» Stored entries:
━━━━━━━━

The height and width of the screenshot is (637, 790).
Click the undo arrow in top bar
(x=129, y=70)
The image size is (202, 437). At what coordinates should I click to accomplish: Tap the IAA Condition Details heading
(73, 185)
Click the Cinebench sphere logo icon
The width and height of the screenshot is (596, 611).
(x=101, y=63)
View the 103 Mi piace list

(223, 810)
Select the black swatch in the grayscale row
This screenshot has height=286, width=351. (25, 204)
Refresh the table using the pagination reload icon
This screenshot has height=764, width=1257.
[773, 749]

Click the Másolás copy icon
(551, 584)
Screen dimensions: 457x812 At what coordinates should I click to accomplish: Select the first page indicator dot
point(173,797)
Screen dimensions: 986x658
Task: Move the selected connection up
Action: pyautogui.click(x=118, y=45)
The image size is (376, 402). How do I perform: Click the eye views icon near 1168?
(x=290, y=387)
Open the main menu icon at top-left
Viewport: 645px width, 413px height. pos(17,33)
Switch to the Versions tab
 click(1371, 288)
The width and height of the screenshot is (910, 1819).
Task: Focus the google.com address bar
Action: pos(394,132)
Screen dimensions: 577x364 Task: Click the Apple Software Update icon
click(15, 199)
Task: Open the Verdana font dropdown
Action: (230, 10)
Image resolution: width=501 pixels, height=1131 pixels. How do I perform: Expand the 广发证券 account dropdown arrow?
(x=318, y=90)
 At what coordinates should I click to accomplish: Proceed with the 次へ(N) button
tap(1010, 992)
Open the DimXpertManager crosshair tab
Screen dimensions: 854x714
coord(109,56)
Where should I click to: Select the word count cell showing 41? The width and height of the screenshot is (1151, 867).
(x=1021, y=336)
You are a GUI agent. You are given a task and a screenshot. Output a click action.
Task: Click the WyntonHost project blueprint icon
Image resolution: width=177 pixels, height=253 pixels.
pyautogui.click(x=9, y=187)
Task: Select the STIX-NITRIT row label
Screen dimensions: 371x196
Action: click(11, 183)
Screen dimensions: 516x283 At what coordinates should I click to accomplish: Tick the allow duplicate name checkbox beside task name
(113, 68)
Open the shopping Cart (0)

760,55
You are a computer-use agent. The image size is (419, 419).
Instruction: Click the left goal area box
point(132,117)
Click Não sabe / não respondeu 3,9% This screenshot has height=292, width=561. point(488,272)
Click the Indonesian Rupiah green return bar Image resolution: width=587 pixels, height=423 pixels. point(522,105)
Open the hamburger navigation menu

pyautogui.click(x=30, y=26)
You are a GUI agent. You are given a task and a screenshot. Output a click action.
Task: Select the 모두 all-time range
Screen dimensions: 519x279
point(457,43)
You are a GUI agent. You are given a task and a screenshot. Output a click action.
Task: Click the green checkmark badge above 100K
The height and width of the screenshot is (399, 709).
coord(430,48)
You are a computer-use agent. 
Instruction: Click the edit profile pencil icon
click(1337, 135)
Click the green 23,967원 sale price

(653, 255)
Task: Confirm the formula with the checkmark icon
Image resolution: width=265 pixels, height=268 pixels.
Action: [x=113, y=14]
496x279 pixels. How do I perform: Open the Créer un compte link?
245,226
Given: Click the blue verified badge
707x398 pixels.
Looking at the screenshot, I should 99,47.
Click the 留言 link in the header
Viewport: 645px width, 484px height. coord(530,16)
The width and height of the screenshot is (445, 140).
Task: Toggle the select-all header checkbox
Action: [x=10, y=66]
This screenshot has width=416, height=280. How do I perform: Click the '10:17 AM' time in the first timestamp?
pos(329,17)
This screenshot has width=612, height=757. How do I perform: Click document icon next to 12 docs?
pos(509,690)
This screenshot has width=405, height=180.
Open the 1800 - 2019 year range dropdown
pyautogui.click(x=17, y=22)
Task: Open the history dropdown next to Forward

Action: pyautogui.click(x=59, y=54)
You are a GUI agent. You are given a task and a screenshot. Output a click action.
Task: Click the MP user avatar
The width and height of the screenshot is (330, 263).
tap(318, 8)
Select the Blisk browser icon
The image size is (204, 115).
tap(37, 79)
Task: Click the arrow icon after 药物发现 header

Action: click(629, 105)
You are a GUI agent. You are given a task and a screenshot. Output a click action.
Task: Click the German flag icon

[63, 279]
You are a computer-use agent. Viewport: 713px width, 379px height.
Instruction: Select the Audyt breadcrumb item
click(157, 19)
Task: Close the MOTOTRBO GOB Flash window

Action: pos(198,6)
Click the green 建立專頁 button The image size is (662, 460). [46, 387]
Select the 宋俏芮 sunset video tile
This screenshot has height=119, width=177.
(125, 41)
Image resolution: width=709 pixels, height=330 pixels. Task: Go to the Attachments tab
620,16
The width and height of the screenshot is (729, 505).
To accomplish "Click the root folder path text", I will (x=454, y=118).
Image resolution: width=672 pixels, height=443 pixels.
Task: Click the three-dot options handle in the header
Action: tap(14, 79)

━━━━━━━━

» Exercise description: Locate the lines above that hold the word "computer". Show every one of them.

» Finished task:
You are a computer-use agent. The image size is (419, 419).
You are a computer-use agent. 
You are a computer-use agent. Viewport: 713px width, 379px height.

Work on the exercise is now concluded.